**SUPPLIED TEXT**

^^^^

He was correct. If you did not reaffirm you would not have to pay, and the lien would stay on your property. That is the law. Whether his advice to stop paying was or was not good advice depends on many more details we don't have, and certainly you had the final call as to whether or not you paid. Even if you had a malpractice claim you would have to show damages, and that would be questionable in most cases. You did not tell us the time frame, but that is another question. Finally, if he is out of business, how are you going to collect?

Asker

Posted

then how can my mortgage company demand full payment or foreclose if it was just to sit as a lien on my property? I have continued to pay on the first mortgage and never been late

Asker

Posted

He told me this was to prevent foreclosure not put me into it

Asker

Posted

and additionally my mortgage is under water and the second mortgage has no equity

Carl H Starrett II

Carl H Starrett II

Posted

They have the right to enforce their lien even if it makes no economic sense for them to do so.

Paula Brown Sinclair

Paula Brown Sinclair

Posted

Your personal liability on the second was likely discharged in the Ch. 7, but the lien remained. It is the lien that is foreclosed. Whether you fully understood the advice from your first attorney is impossible to know. Mr. Starrett correctly points out the availability of Ch. 13 to avoid foreclosure.

Asker

Posted

yes i understood his advice - I asked him even right before we went before the magistrate to clarity it again - I was obviously duped - and a good friend of mine just informed me that this lawyer had weapons charges against him (which if I had been aware of I would not have hired him) and is no longer available because he has begun serving a prison sentence - so next question - is there any way to avoid foreclosure now or is it too late?

^^^^

**SUPPLIED MATERIAL**
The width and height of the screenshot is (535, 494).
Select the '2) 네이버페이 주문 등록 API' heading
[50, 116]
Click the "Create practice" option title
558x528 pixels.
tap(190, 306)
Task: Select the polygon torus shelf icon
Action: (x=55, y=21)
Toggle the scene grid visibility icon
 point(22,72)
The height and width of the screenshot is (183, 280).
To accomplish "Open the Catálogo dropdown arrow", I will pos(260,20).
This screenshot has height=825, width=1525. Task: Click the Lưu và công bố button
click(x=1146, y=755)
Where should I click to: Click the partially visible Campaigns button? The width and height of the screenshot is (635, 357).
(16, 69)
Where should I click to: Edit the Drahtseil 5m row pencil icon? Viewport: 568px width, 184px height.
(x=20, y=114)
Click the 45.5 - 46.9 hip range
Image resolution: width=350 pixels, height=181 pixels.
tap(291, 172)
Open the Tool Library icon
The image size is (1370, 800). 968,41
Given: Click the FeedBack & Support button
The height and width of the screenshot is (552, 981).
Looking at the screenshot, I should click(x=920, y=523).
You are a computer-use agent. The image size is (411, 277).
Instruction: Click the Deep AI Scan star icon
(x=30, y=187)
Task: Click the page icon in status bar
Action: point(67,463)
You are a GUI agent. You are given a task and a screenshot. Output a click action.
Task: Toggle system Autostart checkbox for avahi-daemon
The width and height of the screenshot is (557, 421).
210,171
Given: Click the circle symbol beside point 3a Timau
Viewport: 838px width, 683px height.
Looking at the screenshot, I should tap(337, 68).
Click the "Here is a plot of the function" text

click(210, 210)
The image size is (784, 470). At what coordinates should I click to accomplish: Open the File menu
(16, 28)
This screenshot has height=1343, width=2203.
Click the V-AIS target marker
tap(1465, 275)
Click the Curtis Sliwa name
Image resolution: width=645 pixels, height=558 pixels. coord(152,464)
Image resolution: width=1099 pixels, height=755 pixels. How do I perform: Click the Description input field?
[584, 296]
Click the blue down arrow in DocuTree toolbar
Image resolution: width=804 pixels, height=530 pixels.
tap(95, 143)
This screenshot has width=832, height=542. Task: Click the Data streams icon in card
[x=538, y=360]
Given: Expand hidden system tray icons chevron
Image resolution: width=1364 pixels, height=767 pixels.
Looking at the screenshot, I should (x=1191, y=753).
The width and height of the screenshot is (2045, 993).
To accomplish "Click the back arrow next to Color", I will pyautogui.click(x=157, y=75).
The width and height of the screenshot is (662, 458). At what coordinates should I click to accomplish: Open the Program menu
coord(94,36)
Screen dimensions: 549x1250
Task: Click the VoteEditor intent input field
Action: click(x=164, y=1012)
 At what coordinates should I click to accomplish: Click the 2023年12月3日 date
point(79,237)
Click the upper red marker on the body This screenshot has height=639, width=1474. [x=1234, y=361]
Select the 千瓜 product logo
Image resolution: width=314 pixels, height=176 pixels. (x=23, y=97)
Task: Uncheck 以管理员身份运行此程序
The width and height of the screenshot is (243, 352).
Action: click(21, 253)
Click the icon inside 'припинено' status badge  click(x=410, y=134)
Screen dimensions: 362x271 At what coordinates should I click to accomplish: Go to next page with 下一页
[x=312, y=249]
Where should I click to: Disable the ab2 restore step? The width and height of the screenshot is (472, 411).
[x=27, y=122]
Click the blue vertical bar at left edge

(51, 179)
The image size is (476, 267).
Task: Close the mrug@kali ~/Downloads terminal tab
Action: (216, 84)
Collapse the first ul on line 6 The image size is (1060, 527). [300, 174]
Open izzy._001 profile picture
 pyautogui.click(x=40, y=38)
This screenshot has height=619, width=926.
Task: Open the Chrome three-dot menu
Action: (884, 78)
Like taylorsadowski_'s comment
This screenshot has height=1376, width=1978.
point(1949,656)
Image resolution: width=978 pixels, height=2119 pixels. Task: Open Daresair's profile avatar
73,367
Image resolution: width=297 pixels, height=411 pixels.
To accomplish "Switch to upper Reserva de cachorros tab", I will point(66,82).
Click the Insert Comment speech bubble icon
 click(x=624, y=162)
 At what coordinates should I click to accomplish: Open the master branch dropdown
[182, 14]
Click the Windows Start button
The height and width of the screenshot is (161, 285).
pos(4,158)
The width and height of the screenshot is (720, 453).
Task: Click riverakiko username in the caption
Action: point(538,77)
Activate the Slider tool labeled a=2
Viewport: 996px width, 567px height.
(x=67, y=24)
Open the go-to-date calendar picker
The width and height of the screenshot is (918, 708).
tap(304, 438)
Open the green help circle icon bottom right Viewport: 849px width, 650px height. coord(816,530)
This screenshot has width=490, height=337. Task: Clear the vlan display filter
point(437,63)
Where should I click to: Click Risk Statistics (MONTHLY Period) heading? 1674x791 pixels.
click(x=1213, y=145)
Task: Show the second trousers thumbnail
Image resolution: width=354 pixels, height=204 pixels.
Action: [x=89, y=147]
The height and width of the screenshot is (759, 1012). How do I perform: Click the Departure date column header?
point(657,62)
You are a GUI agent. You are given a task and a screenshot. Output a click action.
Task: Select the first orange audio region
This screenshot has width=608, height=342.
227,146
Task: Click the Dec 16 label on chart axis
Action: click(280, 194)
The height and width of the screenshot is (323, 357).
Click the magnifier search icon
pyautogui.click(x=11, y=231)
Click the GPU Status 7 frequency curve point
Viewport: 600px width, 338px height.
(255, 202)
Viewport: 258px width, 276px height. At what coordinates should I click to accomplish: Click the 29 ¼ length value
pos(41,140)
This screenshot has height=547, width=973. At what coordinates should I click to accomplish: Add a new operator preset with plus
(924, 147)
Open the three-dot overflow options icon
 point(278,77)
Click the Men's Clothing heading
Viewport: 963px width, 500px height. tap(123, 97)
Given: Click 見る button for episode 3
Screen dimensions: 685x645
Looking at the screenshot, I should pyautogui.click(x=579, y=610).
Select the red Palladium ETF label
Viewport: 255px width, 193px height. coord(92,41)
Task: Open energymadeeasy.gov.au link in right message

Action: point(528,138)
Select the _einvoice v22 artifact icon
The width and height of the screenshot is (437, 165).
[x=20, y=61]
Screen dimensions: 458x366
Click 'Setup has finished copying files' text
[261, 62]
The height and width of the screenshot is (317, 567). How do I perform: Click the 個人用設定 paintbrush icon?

^^^^

**PROBLEMS TO SOLVE**
[1] Reproduce the passage of the foreclosure discussion starting with "yes i understood" and going on through "it too late?".
[2] Summarize the foreclosure discussion in two sentences.
[3] Answer the following about the foreclosure discussion:
(a) According to the first reply, what would the asker have to show in a malpractice claim?
(b) What does the asker state about payments on the first mortgage?
(c) According to Paula Brown Sinclair, what was likely discharged in the Ch. 7?

**EXPECTED RESPONSES**
[1]
yes i understood his advice - I asked him even right before we went before the magistrate to clarity it again - I was obviously duped - and a good friend of mine just informed me that this lawyer had weapons charges against him (which if I had been aware of I would not have hired him) and is no longer available because he has begun serving a prison sentence - so next question - is there any way to avoid foreclosure now or is it too late?

[2] Responders explain that the asker's personal liability on the second mortgage was likely discharged in the Chapter 7, but the lien remained and can be enforced through foreclosure even if doing so makes no economic sense for the lender. The asker, who has kept paying the first mortgage, says the former lawyer is now serving a prison sentence and asks whether foreclosure can still be avoided, and Chapter 13 is noted as an available way to do so.

[3]
(a) Damages.
(b) The asker has continued to pay on it and has never been late.
(c) The asker's personal liability on the second mortgage.